Ее мальчик вместе со школьными науками, грамматиками и предрассудками усвоил какие-то аристократические замашки и незаметно утратил ту беспредельную детскую симпатию ко всему на свете – даже к солнцу и луне, – которую он, как и все дети, питал от рождения и которую его мать – сущее дитя природы – так в нем любила. Круг его интересов сузился и включал теперь только несколько тысяч богачей и аристократов – тоненькую прослойку среди сотен миллионов остальных людей, до которых ему не было никакого дела. Он всё больше и больше отдалялся от матери. «Общество» Софи состояло из мелких пригородных торговцев и клерков, а постоянно она общалась только со своими слугами, которых было всего двое; поэтому неудивительно, что после смерти мужа поверхностный лоск, который она позаимствовала у него, быстро сошел, и в конце концов сын начал стыдиться матери, манеры которой выдавали ее происхождение и заставляли его, джентльмена, мучительно краснеть. Не будучи еще настоящим мужчиной, он не понимал (и едва ли понял в дальнейшем, когда стал взрослым), что эти мелкие погрешности ничего не значат по сравнению с той горькой нежностью, которая переполняла ее сердце и которую она жаждала излить на него, или на кого-нибудь другого, или вообще на что угодно. Если бы он жил дома с матерью, эта нежность была бы направлена на него, но при настоящих обстоятельствах он, казалось, совсем не нуждался в ней, и эта нежность оставалась нерастраченной.
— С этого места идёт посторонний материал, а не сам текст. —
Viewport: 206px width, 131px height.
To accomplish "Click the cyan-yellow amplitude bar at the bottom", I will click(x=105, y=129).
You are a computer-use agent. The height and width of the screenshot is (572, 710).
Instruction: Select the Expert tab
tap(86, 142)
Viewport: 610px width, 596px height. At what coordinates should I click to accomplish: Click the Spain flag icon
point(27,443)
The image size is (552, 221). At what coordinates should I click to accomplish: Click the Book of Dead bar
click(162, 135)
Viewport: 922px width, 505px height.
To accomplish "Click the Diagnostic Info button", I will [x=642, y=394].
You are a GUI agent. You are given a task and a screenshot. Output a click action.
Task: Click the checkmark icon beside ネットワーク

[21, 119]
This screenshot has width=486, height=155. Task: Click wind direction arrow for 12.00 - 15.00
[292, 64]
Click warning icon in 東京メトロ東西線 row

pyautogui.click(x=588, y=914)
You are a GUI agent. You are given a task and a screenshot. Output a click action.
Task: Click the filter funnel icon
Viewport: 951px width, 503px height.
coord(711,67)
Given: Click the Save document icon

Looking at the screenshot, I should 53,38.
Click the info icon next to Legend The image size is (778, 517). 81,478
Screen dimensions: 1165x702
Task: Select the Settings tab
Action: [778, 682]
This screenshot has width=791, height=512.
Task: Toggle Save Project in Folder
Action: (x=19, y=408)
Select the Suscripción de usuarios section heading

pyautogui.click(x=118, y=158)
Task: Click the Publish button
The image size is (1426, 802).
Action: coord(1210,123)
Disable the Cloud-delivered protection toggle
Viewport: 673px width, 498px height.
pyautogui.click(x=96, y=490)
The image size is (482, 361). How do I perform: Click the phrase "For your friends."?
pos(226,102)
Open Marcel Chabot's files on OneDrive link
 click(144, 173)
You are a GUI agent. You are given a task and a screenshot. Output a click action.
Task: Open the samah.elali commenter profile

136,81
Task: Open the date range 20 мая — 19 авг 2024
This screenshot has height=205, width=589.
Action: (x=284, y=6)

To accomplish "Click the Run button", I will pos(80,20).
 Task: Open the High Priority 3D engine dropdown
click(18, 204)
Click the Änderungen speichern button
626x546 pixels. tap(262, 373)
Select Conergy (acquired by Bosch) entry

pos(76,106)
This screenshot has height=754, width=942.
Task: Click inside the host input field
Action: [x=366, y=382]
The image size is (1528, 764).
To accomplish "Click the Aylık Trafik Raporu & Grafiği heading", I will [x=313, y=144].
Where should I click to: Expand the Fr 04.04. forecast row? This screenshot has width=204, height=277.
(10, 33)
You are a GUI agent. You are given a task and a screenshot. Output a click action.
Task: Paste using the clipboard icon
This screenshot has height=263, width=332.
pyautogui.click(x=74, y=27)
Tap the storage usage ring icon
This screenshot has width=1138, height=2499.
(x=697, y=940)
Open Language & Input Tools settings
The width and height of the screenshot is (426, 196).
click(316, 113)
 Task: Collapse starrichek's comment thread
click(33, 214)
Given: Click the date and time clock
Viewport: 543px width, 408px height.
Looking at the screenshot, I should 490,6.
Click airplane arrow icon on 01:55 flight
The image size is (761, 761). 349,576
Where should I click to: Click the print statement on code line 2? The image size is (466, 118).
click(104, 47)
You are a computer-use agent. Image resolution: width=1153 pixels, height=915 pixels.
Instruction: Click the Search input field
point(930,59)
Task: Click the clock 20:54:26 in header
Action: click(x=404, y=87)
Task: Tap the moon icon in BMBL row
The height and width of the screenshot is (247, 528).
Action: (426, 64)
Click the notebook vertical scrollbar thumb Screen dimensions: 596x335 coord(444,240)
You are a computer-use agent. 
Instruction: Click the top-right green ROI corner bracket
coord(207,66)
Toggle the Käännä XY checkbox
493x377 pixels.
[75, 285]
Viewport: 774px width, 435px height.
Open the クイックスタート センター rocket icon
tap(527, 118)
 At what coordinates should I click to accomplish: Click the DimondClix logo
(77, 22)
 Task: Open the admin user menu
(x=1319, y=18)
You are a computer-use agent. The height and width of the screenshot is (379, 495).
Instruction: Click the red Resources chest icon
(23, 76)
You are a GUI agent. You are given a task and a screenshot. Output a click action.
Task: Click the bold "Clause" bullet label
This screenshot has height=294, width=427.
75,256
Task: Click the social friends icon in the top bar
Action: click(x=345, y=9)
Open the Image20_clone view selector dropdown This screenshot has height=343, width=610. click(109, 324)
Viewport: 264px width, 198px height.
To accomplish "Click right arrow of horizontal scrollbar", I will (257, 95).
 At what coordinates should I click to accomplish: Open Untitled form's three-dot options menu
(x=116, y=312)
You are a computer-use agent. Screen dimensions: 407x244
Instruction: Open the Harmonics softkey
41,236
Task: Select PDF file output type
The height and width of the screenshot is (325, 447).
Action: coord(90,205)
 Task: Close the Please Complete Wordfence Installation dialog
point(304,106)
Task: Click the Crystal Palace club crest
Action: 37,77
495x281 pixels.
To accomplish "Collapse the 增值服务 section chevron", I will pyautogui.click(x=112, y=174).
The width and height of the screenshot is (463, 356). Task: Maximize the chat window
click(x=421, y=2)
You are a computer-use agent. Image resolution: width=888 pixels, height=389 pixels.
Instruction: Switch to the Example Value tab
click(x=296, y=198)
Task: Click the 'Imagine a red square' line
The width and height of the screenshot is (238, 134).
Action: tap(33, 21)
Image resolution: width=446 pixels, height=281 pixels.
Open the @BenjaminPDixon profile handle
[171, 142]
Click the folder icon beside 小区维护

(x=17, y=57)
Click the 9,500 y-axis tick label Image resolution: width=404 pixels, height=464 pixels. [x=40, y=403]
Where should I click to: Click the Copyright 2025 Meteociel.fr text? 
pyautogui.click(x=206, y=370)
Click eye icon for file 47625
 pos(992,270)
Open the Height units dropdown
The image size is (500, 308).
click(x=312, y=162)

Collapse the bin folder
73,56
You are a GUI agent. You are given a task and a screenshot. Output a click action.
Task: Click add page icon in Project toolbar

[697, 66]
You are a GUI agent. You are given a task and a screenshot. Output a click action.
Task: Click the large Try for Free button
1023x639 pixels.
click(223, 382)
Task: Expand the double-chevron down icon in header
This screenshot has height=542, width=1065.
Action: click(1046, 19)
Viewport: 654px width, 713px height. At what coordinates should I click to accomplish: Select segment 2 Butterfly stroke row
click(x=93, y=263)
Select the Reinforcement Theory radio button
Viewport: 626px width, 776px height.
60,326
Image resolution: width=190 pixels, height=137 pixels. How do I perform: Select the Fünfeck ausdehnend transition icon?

Невыносимая тоска овладела Софи; гулять она не могла, никакие поездки или путешествия не доставляли ей удовольствия. Так без. всяких событий протекло около двух лет, и она по-прежнему глядела на улицу, вспоминая селение, в котором родилась и куда вернулась бы – ах, с каким восторгом! – даже если бы ей пришлось там работать в поле.
Мало бывая на воздухе, она страдала бессонницей и часто, встав ночью или рано утром, глядела на пустынную улицу, вдоль которой выстроились фонари, точно дозорные в ожидании неведомой процессии. И в самом деле, по ночам, примерно около часу, можно было наблюдать нечто весьма похожее на процессию, когда отовсюду в город начинали стекаться повозки, груженные овощами для ковент-гарденского рынка. Часто смотрела она в эти мглистые, тихие часы, как они тянутся вереницей, фургон за фургоном, нагруженные зелеными бастионами, сложенными из капусты, ежеминутно готовыми развалиться и никогда не разваливающимися штабелями корзин с бобами и горохом, пирамидами белоснежной брюквы и горами всевозможных овощей, влекомые престарелыми клячами, храпящими от усталости и терпеливо удивляющимися, почему им приходится работать спозаранок, в такой час, когда всё живое вкушает заслуженный отдых. В эти часы бессонницы, порожденной усталостью и расстроенными нервами, она испытывала какое-то облегчение, когда, закутавшись в накидку, любовалась сверканием свежей зелени, оживающей под лучами уличных фонарей, или с глубоким сочувствием наблюдала за измученными лошадьми, за тем, как лоснятся их потные бока и как валит от них пар после многомильного перехода.